Records provided.
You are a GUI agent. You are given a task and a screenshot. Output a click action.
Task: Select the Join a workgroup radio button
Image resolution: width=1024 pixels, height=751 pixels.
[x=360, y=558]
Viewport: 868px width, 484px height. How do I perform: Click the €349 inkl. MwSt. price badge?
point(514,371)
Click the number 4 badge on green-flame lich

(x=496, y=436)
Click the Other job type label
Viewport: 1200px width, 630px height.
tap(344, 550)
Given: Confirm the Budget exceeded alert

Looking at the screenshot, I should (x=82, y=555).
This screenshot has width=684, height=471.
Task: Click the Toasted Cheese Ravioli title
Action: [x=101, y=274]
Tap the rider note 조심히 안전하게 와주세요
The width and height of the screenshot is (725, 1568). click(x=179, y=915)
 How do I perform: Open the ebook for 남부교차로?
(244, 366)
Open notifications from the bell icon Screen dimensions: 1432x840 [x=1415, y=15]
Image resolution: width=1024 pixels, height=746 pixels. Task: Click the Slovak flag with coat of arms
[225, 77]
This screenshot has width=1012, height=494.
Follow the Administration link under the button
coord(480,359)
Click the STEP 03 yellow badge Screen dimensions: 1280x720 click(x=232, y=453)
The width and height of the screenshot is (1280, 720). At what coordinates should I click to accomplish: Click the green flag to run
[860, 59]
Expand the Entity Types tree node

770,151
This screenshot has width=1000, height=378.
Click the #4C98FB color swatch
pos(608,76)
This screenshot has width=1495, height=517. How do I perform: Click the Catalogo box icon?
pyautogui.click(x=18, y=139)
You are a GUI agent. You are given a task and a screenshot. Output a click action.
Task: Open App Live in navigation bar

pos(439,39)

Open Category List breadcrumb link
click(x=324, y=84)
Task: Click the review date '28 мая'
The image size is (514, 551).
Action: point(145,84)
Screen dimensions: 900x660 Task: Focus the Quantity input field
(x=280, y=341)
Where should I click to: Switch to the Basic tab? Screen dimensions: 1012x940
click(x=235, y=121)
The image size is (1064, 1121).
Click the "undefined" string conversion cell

Objective. Transcribe every one of the lines above without changing a single character.

Task answer.
You are a GUI agent. You are given a task and a screenshot. Output a click action.
Task: Select the Join a workgroup radio button
Image resolution: width=1024 pixels, height=751 pixels.
[x=360, y=558]
Viewport: 868px width, 484px height. How do I perform: Click the €349 inkl. MwSt. price badge?
point(514,371)
Click the number 4 badge on green-flame lich

(x=496, y=436)
Click the Other job type label
Viewport: 1200px width, 630px height.
tap(344, 550)
Given: Confirm the Budget exceeded alert

Looking at the screenshot, I should (x=82, y=555).
This screenshot has width=684, height=471.
Task: Click the Toasted Cheese Ravioli title
Action: [x=101, y=274]
Tap the rider note 조심히 안전하게 와주세요
The width and height of the screenshot is (725, 1568). click(x=179, y=915)
 How do I perform: Open the ebook for 남부교차로?
(244, 366)
Open notifications from the bell icon Screen dimensions: 1432x840 [x=1415, y=15]
Image resolution: width=1024 pixels, height=746 pixels. Task: Click the Slovak flag with coat of arms
[225, 77]
This screenshot has width=1012, height=494.
Follow the Administration link under the button
coord(480,359)
Click the STEP 03 yellow badge Screen dimensions: 1280x720 click(x=232, y=453)
The width and height of the screenshot is (1280, 720). At what coordinates should I click to accomplish: Click the green flag to run
[860, 59]
Expand the Entity Types tree node

770,151
This screenshot has width=1000, height=378.
Click the #4C98FB color swatch
pos(608,76)
This screenshot has width=1495, height=517. How do I perform: Click the Catalogo box icon?
pyautogui.click(x=18, y=139)
You are a GUI agent. You are given a task and a screenshot. Output a click action.
Task: Open App Live in navigation bar

pos(439,39)

Open Category List breadcrumb link
click(x=324, y=84)
Task: Click the review date '28 мая'
The image size is (514, 551).
Action: point(145,84)
Screen dimensions: 900x660 Task: Focus the Quantity input field
(x=280, y=341)
Where should I click to: Switch to the Basic tab? Screen dimensions: 1012x940
click(x=235, y=121)
The image size is (1064, 1121).
Click the "undefined" string conversion cell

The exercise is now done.